§ Exercise:
Look in the material below for the line with "bikini (1020, 514)" and the line with "Сырные столы (247, 1089)", then set down exactly those two lines and all lines between, nothing more.

>>>>>

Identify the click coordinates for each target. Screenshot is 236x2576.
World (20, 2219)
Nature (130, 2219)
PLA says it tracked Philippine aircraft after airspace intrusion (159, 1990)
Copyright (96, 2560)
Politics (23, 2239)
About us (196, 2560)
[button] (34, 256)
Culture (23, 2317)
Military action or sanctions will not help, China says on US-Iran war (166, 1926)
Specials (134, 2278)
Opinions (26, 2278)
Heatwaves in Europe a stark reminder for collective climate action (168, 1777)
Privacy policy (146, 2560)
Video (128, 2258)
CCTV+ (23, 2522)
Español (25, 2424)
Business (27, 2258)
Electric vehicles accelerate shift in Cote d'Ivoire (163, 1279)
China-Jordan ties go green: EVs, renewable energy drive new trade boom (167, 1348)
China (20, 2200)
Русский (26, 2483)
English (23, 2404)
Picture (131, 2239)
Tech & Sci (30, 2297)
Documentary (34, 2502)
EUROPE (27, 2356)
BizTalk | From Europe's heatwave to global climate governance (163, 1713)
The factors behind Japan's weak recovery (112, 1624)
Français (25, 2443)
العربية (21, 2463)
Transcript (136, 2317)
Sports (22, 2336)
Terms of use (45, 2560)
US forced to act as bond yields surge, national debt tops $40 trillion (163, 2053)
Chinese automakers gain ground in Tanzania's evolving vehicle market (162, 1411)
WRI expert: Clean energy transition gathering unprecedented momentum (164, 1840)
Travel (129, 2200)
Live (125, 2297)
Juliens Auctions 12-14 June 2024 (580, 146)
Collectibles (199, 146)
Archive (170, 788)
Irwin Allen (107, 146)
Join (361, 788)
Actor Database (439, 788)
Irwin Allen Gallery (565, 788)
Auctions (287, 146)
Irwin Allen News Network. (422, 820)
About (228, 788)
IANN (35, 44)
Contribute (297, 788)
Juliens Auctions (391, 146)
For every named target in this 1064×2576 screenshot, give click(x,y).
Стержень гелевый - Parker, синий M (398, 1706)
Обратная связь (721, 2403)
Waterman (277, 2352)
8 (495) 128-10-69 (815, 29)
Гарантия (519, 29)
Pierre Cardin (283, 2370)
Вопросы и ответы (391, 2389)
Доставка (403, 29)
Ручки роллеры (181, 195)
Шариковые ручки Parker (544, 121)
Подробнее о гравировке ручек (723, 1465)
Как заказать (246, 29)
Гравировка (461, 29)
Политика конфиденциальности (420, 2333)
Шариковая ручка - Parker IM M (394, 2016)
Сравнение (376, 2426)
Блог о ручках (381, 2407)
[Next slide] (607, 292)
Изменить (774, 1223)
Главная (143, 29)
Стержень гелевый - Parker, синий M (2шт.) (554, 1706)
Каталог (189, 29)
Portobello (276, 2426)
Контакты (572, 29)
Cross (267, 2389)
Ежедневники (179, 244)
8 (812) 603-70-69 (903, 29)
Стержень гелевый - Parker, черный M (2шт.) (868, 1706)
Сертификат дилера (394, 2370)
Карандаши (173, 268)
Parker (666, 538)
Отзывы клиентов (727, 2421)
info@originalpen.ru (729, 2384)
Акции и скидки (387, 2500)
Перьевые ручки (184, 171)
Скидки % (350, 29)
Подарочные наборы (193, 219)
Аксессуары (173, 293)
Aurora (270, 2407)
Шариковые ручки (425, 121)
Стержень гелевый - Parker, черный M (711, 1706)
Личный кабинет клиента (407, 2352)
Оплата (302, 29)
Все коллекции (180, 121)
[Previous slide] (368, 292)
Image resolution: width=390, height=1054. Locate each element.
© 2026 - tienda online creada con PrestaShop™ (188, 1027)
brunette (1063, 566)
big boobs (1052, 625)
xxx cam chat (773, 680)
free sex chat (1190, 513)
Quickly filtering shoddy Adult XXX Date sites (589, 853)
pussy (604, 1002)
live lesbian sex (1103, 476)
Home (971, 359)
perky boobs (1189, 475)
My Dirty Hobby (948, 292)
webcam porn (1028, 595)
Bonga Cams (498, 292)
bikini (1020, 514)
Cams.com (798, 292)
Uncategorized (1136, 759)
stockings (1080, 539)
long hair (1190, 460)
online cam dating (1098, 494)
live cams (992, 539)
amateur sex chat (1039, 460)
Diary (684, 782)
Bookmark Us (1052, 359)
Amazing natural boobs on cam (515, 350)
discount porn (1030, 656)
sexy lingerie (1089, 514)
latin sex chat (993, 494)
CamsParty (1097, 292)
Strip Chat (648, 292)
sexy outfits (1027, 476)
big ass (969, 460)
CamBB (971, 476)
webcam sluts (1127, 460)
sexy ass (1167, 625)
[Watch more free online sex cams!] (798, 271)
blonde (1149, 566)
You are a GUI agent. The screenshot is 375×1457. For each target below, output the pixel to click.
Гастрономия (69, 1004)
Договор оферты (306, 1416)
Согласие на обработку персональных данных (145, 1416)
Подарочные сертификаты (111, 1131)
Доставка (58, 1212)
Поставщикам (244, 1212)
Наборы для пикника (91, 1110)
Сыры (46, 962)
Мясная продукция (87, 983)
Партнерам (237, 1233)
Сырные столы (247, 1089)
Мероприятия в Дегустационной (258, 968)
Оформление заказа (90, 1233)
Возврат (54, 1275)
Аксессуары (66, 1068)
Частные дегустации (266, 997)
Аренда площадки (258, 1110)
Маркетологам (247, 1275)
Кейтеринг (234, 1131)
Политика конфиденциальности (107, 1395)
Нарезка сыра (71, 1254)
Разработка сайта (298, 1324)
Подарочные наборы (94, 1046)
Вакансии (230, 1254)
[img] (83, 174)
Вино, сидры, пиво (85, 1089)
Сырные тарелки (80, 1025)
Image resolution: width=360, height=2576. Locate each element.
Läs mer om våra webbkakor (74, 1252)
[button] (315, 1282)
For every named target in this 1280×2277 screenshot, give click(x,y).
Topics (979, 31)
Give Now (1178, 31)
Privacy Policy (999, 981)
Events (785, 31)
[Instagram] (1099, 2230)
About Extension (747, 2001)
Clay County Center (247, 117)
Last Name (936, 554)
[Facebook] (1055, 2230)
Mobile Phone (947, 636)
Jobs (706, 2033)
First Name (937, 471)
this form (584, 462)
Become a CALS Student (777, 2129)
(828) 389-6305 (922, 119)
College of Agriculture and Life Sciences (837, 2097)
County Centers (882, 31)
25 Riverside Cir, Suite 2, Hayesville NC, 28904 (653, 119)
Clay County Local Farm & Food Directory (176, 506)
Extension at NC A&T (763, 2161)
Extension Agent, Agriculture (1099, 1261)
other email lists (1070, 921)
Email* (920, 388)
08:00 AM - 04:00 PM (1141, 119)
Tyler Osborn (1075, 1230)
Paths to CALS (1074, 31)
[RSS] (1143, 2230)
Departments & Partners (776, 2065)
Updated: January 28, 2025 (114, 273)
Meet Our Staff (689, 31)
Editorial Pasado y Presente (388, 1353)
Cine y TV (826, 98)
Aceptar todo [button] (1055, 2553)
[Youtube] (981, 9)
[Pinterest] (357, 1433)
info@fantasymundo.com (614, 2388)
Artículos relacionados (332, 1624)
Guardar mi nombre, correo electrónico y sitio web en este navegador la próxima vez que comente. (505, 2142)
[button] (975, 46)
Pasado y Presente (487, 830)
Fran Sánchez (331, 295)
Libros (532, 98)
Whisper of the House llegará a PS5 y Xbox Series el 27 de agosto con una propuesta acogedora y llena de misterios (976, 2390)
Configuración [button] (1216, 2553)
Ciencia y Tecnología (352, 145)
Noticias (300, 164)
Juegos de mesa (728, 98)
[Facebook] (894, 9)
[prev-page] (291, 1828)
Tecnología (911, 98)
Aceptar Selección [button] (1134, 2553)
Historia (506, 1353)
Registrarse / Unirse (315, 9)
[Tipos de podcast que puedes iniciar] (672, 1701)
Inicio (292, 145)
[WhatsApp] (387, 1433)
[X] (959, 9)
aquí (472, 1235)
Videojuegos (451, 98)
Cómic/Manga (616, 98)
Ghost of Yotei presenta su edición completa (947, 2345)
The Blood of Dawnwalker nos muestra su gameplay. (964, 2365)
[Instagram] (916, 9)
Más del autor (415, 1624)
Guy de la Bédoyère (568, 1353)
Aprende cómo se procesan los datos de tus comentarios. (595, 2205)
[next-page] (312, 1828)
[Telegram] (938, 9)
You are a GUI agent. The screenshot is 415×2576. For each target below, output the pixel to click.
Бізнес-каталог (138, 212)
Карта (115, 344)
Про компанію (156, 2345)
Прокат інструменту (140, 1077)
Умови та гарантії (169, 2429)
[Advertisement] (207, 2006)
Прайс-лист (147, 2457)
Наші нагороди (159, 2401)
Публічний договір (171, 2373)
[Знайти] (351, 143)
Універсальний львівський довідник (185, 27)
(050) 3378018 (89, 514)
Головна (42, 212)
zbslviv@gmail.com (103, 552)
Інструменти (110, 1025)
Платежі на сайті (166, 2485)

<<<<<

§ Exercise answer:
bikini (1020, 514)
Cams.com (798, 292)
Uncategorized (1136, 759)
stockings (1080, 539)
long hair (1190, 460)
online cam dating (1098, 494)
live cams (992, 539)
amateur sex chat (1039, 460)
Diary (684, 782)
Bookmark Us (1052, 359)
Amazing natural boobs on cam (515, 350)
discount porn (1030, 656)
sexy lingerie (1089, 514)
latin sex chat (993, 494)
CamsParty (1097, 292)
Strip Chat (648, 292)
sexy outfits (1027, 476)
big ass (969, 460)
CamBB (971, 476)
webcam sluts (1127, 460)
sexy ass (1167, 625)
[Watch more free online sex cams!] (798, 271)
blonde (1149, 566)
You are a GUI agent. The screenshot is 375×1457. For each target below, output the pixel to click.
Гастрономия (69, 1004)
Договор оферты (306, 1416)
Согласие на обработку персональных данных (145, 1416)
Подарочные сертификаты (111, 1131)
Доставка (58, 1212)
Поставщикам (244, 1212)
Наборы для пикника (91, 1110)
Сыры (46, 962)
Мясная продукция (87, 983)
Партнерам (237, 1233)
Сырные столы (247, 1089)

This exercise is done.